▸ **DOCUMENT EXTRACT**

□ □ □ □ □ □ □

Prepare for a five-year property boom
They say that history often repeats itself and don’t ask me who they are because I don’t know. However, an American philosopher George Santayana once said that “those who cannot remember the past are condemned to repeat it”. So, it is only fair that we look at previous property market patterns and analyse them to see if a pattern emerges, and we can base our future assumption on that basis.
A 200- year Cycle:
Phil Anderson, Founder of Property Sharemarket Economics, examines a business cycle and the critical role that property plays in boom and bust. By observing how these cycles have played out in the past, we can predict how the future market might shape and make assumptions as accurately as possible.
We analyse an economic cycle that has operated in the UK and the US for the past 200 years and more recently in other economies.
Boom and bust never end:
Phil Anderson analyses looking at the history, we can see that at least the late 18th century, economies have moved in roughly 18–20-year pattern followed by a depressed activity. For example, in the UK, the Lawson boom of the late 1980s (Lawson the then chancellor) gave way to the recession and property crash of the early 1990s. Roughly 18 years prior, the UK property prices had peaked in 1970, before the start of the credit crunch in 1973. And then, approximately 18 years after the 1990’s bust; we saw the collapse of 2008
What cycle are we in?
We are currently emerging from a mid-cycle recession into the land boom. It might not feel like a mid-cycle recession in the housing market, but the pandemic has been a significant economic event for specific sectors like hospitality, retail and tourism. Some might argue that if not for the pandemic, these sectors would not have suffered as much. However, mid-life cycles have often coincided with significant events such as the 9/11 terrorist attacks in 2001. Akhil Patel in Moneyweek argues that in 2019 the global economy was slowing, and the yield curve had inverted, a sign that slowdown was imminent. Regardless of a pandemic, there would have been a mid-cycle recession in 2020 followed by a land boom. Why?
The land is limited in supply, and everybody wants a piece of it:
Technology often accelerates the cycle and, to a certain extent, the boom of the second cycle. This is often linked with improved transportation, communication or consumer spending. We already know that inflation has hit 2.5% this year, indicating higher consumer spending, and the Bank of England (BOE) expects this to rise to 3% and maybe even beyond, which is much higher than the BOEs target of 2%.
Then we have significant infrastructure spending on projects driven by governments such as HS2, 5G high-speed internet networks, decentralised finance, automated transportation, biotechnology and smart cities etc., which have been driving the demand. Underneath it, all is land, and land will always capitalise on progress.

□ □ □ □ □ □ □

▸ **EXCERPTED DATA**
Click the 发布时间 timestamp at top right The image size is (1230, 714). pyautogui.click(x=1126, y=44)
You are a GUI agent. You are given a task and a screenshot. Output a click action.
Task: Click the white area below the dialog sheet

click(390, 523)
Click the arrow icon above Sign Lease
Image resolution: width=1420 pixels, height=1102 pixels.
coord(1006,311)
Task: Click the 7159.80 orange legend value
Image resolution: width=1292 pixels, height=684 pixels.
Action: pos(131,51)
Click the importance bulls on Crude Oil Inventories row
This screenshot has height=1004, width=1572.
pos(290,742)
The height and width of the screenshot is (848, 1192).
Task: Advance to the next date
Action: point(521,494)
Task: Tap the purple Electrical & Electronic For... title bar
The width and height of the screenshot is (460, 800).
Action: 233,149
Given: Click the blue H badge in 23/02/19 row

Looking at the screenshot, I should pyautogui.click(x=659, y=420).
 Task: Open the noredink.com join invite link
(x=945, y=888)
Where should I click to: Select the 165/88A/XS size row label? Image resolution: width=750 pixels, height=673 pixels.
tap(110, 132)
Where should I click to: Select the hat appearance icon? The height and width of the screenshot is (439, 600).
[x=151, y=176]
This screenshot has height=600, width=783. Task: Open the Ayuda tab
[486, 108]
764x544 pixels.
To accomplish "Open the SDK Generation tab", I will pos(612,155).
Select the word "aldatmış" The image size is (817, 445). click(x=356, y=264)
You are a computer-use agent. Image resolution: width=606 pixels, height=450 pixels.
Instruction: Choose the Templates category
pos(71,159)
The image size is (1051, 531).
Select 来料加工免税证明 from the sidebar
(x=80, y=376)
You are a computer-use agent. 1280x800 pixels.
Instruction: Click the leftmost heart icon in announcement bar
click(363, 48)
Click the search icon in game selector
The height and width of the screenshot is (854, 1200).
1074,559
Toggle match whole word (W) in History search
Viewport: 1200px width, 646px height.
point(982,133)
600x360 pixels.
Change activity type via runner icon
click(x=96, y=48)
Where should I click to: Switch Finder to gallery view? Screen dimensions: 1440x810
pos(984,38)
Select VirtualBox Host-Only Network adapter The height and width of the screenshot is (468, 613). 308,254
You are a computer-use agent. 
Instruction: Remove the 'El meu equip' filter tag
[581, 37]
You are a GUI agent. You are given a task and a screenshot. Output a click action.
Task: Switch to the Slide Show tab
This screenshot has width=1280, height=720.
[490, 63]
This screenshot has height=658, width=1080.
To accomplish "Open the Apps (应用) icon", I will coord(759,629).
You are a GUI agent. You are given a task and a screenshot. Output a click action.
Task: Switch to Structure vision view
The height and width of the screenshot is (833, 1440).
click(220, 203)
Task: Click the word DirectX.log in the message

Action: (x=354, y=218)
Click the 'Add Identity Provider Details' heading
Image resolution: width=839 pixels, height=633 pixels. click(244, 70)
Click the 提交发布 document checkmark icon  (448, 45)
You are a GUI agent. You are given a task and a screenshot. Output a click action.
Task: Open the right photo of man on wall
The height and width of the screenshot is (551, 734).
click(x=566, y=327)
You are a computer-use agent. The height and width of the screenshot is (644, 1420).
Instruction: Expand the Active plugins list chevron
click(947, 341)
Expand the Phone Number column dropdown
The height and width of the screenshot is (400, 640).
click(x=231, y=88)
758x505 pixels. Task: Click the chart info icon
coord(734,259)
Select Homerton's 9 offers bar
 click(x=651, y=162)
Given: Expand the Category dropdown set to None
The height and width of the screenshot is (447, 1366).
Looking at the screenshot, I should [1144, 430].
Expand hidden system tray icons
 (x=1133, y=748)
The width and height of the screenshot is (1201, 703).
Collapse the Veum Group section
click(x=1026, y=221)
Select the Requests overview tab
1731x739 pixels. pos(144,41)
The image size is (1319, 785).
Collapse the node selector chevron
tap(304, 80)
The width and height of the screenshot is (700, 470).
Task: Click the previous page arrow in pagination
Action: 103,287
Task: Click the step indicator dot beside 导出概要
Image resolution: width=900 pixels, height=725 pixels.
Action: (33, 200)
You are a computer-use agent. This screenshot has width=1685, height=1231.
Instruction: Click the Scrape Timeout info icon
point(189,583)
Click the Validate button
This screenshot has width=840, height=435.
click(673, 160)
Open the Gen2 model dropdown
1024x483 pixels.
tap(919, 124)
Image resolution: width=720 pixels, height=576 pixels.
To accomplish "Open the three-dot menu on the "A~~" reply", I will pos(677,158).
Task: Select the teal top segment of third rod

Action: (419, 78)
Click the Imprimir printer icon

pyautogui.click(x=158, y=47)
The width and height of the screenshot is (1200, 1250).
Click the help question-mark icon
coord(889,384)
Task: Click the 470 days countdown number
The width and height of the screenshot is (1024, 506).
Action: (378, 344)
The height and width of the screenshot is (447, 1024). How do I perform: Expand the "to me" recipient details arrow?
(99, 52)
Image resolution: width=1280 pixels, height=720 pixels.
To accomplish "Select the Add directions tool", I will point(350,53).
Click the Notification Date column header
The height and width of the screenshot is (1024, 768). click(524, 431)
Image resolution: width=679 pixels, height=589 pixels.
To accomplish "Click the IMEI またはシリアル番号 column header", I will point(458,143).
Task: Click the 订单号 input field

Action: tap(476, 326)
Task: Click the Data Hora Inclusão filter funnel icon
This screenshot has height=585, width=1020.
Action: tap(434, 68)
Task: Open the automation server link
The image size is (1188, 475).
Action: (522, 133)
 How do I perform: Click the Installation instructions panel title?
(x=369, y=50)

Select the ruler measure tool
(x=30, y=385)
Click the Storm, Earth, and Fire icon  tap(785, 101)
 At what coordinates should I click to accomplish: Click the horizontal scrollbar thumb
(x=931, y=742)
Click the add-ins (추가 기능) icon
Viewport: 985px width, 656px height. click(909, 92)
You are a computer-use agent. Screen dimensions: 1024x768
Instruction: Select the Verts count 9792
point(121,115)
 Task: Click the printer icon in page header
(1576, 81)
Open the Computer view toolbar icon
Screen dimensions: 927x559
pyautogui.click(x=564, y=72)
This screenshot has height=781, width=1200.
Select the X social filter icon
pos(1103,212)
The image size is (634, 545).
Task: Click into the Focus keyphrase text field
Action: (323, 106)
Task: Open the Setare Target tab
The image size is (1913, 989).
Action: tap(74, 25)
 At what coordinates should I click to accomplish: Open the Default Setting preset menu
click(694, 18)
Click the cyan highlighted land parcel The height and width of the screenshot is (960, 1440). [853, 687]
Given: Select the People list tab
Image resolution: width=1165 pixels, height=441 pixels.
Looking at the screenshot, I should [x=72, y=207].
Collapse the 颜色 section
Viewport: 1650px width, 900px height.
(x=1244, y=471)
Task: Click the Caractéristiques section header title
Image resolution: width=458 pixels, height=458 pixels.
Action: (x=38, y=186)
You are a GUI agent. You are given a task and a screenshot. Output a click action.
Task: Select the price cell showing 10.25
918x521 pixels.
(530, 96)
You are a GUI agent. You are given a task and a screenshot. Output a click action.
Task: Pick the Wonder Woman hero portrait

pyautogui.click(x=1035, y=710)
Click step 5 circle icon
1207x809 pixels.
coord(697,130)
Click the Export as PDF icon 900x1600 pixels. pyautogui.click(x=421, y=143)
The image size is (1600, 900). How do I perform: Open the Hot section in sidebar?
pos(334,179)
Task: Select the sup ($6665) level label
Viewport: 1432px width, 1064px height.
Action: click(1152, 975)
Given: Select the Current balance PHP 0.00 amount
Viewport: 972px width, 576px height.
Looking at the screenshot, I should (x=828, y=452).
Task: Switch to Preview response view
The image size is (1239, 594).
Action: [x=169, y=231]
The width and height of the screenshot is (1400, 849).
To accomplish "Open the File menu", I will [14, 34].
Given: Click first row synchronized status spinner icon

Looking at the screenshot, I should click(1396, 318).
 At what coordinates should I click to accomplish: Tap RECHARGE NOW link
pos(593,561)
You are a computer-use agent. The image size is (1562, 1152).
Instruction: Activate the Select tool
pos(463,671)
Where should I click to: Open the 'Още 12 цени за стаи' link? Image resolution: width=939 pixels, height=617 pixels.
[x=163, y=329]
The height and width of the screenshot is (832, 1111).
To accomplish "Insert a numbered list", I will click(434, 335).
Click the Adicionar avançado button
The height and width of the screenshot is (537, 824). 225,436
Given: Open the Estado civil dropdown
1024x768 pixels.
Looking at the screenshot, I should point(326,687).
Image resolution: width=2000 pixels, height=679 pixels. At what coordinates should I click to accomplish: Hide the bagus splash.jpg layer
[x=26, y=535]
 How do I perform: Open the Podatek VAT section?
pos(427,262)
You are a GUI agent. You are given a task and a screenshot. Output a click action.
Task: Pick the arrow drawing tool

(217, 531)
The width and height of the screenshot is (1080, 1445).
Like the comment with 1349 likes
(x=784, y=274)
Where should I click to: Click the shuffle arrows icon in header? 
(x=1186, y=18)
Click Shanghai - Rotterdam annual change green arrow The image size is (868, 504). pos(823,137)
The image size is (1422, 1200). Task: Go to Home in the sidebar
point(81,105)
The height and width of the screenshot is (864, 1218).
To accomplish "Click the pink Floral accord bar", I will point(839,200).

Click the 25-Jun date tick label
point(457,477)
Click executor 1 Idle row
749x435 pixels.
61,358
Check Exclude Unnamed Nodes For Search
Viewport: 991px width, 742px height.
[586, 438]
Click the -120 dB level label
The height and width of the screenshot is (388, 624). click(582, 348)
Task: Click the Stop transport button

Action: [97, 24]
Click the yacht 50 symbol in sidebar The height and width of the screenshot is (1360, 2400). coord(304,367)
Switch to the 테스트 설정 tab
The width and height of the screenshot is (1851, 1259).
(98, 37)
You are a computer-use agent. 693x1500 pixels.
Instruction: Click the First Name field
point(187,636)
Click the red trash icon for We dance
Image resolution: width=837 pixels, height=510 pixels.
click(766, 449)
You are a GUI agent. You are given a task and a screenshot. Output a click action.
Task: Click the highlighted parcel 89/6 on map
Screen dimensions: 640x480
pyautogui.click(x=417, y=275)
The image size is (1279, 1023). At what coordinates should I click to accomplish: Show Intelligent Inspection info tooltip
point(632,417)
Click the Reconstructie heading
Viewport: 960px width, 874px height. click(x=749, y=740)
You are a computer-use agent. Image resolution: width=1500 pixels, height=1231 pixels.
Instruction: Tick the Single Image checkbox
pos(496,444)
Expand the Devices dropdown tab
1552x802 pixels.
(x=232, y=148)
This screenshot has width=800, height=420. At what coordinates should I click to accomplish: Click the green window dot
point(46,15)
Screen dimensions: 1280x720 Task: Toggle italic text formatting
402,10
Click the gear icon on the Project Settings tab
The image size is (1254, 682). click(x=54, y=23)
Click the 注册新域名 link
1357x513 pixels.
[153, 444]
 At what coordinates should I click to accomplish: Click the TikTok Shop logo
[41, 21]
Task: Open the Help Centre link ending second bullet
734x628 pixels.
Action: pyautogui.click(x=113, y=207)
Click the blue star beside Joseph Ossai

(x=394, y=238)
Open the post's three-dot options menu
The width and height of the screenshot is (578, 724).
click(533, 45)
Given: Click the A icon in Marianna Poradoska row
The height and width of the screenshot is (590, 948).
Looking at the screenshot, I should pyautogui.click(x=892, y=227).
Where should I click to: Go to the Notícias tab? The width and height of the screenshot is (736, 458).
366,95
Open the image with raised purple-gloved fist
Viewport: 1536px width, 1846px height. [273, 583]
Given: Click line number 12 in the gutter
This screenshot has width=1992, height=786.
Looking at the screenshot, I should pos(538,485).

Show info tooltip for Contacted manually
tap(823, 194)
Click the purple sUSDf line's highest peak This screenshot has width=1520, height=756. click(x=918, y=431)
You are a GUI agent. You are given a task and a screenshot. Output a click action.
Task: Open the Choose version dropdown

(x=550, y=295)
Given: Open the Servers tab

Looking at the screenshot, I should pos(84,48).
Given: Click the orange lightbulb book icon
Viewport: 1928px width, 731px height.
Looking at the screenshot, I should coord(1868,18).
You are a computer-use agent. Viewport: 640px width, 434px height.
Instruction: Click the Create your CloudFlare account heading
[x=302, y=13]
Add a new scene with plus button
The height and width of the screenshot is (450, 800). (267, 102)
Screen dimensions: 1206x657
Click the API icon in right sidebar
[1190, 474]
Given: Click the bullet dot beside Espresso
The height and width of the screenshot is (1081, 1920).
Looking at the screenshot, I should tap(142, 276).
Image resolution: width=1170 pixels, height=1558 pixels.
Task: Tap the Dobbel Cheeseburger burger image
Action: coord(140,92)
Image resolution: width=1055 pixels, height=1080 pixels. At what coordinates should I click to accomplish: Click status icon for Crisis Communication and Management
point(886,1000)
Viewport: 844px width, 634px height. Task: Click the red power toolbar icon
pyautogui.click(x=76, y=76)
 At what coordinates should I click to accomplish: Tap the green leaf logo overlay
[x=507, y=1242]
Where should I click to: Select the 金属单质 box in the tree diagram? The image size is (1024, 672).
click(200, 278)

□ □ □ □ □ □ □

▸ **EXERCISE DESCRIPTION**
Resume the article on the property market cycle at the point where it stops.

▸ **RESULT BELOW**
Such technological development produces massive advances in economic productivity, cuts the cost of doing business, gives rise to vast new industries and increases the demand for space in new locations. For instance, the fall in demand for retail outlets on the high street has coincided with the move to online shopping and demand for warehouses growing exponentially. Savills estimates that this is solely driven by online retailers like ASOS and Boohoo and estimates that they occupied 8 million square foot of space in 2015, which has now increased to an estimated 60 million square feet, an increase of 614% in five years.
When the cycle turns
Does this mean that we can time the cycle perfectly? Of course not. I firmly believe that it is “not about timing the market but time in the market” with the property that will eventually lead to success. No one can ever time a boom or bust, but you can make sure you have facts in front and prepare for both as best as possible because both will eventually happen.
Akhil Patel from moneyweek predicts that the mania phase will begin around 2024, with a likely crash in 2026. The final two years of a cycle is heady and a risky time for the investors.
Since the 1800s, when a crash happens, the average fall of the US stock market has been 50% and, in some cases more, like Europe in 2008. Property prices fall by around 30% in real terms. It starts to become clear that the housing boom was based on assumptions of ever-increasing house prices. The euphoria of the boom is matched by the despair of the bust. The darkest point of the crash comes about two years after the peak, when the banking system starts to collapse and is in the process of being bailed out, many businesses have shut, and unemployment is raging.
Now, this is the best time to buy. The stock market begins to price in the recovery and bottoms first, and there are real-estate bargains to be had in the best locations. The cash pile you build up in the boom, taking difficult decisions to stay out or not jump fully in, will now pay a dividend and return value to you many times over. As Warren Buffets famously said, “Be fearful when others are greedy and be greedy when others are fearful”.
And as of now and here in the cycle in 2021, be bullish without being silly.